Kuamati separuh wajah Shinokawa Chieko yang berusaha disembunyikannya. Foto tersebut memang tidak menunjukkannya dengan jelas, tapi aku tahu wajahnya seperti apa. Itu karena ada sebuah lukisan yang menggambarkan seorang wanita seperti Shioriko sedang membaca buku yang terletak di lantai dua rumah utama
"Daisuke."
Shioriko, yang keluar dari toko, berdiri di samping papan nama toko yang dari besi tersebut tanpa aku sadari. Dia berada di posisi yang sama persis dengan di foto.
"Kau sedang melihat apa?"
"Ah, hanya foto yang diberi oleh Takino tempo hari..."
Ketika kutunjukkan foto tersebut, wajah Shioriko berubah menjadi merah, seperti mendidih saja.
Dengan dibantu tongkatnya, dia berjalan dengan cepat dan mengambil foto tersebut dari tanganku.
"Ka-Kau dapat da-dari mana foto ini?"
Dia membalikkan foto tersebut dan menempelkannya di depan dadanya. Kulihat foto tersebut tenggelam lebih jauh ke dalam sweaternya dan akupun memalingkan pandanganku.
"Kan tadi sudah kubilang, Takino yang memberiku."
Oh sial, aku baru sadar. Takino memberitahuku kalau Shioriko tidak suka diambil gambarnya.
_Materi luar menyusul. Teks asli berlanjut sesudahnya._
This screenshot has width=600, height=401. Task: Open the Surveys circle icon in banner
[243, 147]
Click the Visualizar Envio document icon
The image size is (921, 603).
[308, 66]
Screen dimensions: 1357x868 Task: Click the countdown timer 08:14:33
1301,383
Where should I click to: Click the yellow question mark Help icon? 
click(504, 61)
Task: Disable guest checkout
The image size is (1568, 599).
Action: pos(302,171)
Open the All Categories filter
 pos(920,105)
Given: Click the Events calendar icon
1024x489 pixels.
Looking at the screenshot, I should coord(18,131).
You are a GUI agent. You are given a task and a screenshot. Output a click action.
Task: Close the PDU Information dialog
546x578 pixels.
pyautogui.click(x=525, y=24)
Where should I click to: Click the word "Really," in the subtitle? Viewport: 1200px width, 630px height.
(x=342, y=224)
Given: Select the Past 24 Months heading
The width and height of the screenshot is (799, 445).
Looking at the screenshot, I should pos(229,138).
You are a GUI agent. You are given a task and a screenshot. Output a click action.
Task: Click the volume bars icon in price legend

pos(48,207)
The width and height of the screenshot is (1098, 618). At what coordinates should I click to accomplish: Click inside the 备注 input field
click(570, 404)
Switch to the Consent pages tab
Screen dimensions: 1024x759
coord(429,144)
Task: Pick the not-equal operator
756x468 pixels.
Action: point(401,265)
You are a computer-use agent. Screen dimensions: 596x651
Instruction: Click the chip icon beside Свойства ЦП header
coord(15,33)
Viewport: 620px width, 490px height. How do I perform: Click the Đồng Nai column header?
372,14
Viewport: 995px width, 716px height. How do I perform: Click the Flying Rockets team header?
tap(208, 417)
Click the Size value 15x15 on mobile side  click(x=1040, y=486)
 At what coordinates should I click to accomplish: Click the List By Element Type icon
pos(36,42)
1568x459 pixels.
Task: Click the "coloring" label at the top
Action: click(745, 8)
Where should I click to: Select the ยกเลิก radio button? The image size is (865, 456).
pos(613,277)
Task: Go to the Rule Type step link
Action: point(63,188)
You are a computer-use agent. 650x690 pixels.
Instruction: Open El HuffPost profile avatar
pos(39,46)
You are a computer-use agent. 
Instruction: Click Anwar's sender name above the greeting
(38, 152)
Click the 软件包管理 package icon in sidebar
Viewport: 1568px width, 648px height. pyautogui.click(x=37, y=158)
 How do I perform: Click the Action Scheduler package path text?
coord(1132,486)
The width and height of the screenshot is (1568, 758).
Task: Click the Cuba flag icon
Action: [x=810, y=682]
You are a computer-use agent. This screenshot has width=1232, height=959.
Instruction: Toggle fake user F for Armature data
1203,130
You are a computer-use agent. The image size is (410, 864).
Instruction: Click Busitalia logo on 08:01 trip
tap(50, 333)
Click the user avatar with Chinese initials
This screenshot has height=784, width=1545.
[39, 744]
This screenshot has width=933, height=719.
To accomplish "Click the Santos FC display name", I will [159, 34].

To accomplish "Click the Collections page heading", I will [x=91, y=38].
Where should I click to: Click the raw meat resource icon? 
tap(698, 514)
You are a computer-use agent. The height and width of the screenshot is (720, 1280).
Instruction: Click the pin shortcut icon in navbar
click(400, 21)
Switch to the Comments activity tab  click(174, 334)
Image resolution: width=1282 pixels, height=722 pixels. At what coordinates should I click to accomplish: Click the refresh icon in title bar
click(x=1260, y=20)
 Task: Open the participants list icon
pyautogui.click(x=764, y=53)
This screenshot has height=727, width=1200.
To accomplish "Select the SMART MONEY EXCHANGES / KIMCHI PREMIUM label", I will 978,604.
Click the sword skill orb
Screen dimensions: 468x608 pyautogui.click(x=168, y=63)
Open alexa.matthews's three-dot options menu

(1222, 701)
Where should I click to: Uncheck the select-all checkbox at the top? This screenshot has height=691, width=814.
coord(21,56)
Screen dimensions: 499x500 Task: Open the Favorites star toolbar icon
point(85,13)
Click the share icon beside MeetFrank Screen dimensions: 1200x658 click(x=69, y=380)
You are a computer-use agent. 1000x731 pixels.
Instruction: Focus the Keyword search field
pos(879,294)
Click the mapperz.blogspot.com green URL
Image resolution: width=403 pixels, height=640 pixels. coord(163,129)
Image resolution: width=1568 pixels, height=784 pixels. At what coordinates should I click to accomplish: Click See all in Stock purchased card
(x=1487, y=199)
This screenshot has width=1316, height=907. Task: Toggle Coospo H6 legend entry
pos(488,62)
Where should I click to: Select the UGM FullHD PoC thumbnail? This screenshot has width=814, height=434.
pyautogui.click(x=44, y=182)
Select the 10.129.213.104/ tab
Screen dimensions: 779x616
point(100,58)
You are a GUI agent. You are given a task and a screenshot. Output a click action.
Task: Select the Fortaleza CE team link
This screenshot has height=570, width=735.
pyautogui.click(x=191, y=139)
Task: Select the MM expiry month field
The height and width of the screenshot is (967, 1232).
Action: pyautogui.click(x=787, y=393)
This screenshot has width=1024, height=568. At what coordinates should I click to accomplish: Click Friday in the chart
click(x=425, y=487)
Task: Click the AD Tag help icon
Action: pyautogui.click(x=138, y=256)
"Aku tidak pernah tahu wajahku seperti apa yang tampil di foto." Suara Shioriko tampak gugup. "Foto ini juga seperti itu. Aku merasa ekspresiku tidak natural sama sekali dan aku tidak menyukainya...Sejak awal aku tidak menyukai wajahku ini..."
"Kau tampak manis di foto ini...Setidaknya, aku menyukainya."
Barusan itu pernyataan yang terlalu bombastis dariku. Kesunyian melanda jalanan yang sepi ini. Secara perlahan, dia mengintip foto tersebut dan mengembuskan napas yang panjang.
"Terima kasih."
Dia menundukkan kepalanya dengan sedikit kaku, dan kembali ke toko sambil menggeleng-gelengkan kepalanya. Dia mungkin berpikir kalau pernyataanku barusan hanya sebuah usaha untuk menghiburnya saja. Juga, dia tidak mengembalikan foto tersebut.
"Oh, benar." Shioriko membalikkan tubuhnya dari lorong yang dipenuhi tumpukan buku itu.
"Daisuke, kau ada rencana malam ini?"
"Tidak, aku tidak ada rencana..."
Untuk sejenak, dia memasang ekspresi khawatir. Dia seperti orang yang kehilangan sesuatu.
"Kalau kau tidak masalah, bisakah kau menemaniku kurang lebih satu jam saja?"
"Eh?"
"Aku ingin mengunjungi sebuah tempat nanti malam."